Assigned task 1:
From the passage on growing up in Ohio, copy the part that opens with the words containing "As long as I can" and closes with "and the old-guard ACLU.".
Assigned task 2:
Write what comes next in the passage on growing up in Ohio, starting after its last sentence.

*** Opening of Excerpt provided ***

My childhood growing up in Ohio was relatively carefree (as long as I met the demanding academic standards set by my parents), and I learned as much as I could about American life. Star Wars: A New Hope was the first movie I can remember watching in English. It left me completely mesmerized with ideals of heroism, adventure, and epic battles between good and evil. As a total bookworm, I made the local library my second home and frequently maxed out the limit of books a kid’s library card could check out. Although I read widely across genres, I especially enjoyed reading about the accomplishments of great individuals. Whether they were mythical heroes of ancient Greece and Rome, the American Founding Fathers, brilliant scientists, trailblazing entrepreneurs, intrepid explorers, or our modern astronauts, I was awestruck by those who left their mark in history. If there was one common theme I learned from my reading, it is that anything is possible for free peoples with free minds and the courage to use their freedom.

There was never a single political awakening moment for me. A nerd at heart, I saw myself in the spirit of freethinking scientists like Richard Feynman, Charles Darwin, and Carl Sagan, all of whom pushed the boundaries of human knowledge, refuted superstition, displaced ignorance, and carried the beacon of the Enlightenment. Long before I ever learned the intricacies of the First Amendment, I treasured the values of free speechopen debate, and unfettered inquiry. (Becoming exposed to South Park in elementary school probably helped. My culturally-ignorant immigrant parents remained blissfully unaware.) I grew up in a world where all ideas—good, bad, and ugly—were freely available (my friends quickly introduced me to those ideas the adults wanted to censor or hide) and where everything was shared nonstop. It was an eye-opening experience for this young Chinese-American boy.

As long as I can remember, I despised those who sought to dominate and coerce others, whether they be the playground bully, a frenzied mob, or a tyrannical government. I knew from the examples of my early heroes that these were the enemies they fought. Even if I had never read a single page of F. A. Hayek, Milton Friedman, Thomas Sowell, and gained a deeper understanding and appreciation for free market economics and conservativelibertarian philosophy, as I did later in life, nothing could have stopped me from becoming a civil libertarian in the mold of Christopher Hitchens, Ira Glasser, and the old-guard ACLU.

*** Close of Excerpt provided ***
*** Opening of Supplied material ***

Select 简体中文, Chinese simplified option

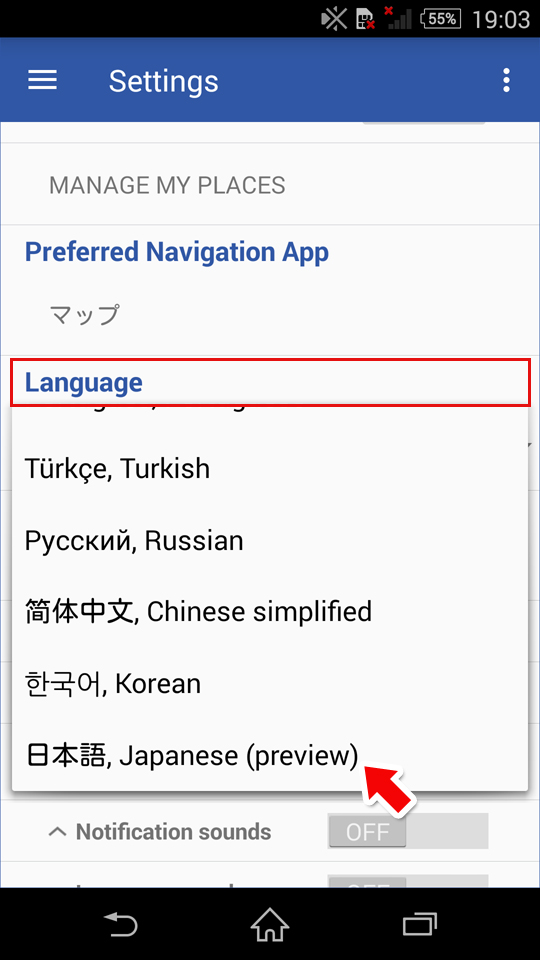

*** Close of Supplied material ***

Task response 1:
As long as I can remember, I despised those who sought to dominate and coerce others, whether they be the playground bully, a frenzied mob, or a tyrannical government. I knew from the examples of my early heroes that these were the enemies they fought. Even if I had never read a single page of F. A. Hayek, Milton Friedman, Thomas Sowell, and gained a deeper understanding and appreciation for free market economics and conservativelibertarian philosophy, as I did later in life, nothing could have stopped me from becoming a civil libertarian in the mold of Christopher Hitchens, Ira Glasser, and the old-guard ACLU.

Task response 2:
As I grew up, my parents gradually revealed more details of their former destitute life in Maoist China, which made me grateful that I never had any experience remotely comparable here in the United States. For my parents—after starting life anew in a foreign country, establishing themselves as respected medical professionals, working their way into the upper middle-class, becoming naturalized citizens, and raising two healthy, successful children (my sister and me)—the American Dream was real as it can be.

My story is an extension of theirs. Many children of first-generation immigrants struggle with reconciling parallel lives in two worlds: the traditions and values from their ancestral homelands versus the liberal culture of America. It was not always easy, but I would like to think I have found the balance over the years. I accepted that my Chinese heritage and upbringing is a fundamental part of who I am, but I also fully embraced my identity as a full-blooded American and the limitless opportunities of this country.

This background, I believe, has provided me a unique perspective on the American political scene.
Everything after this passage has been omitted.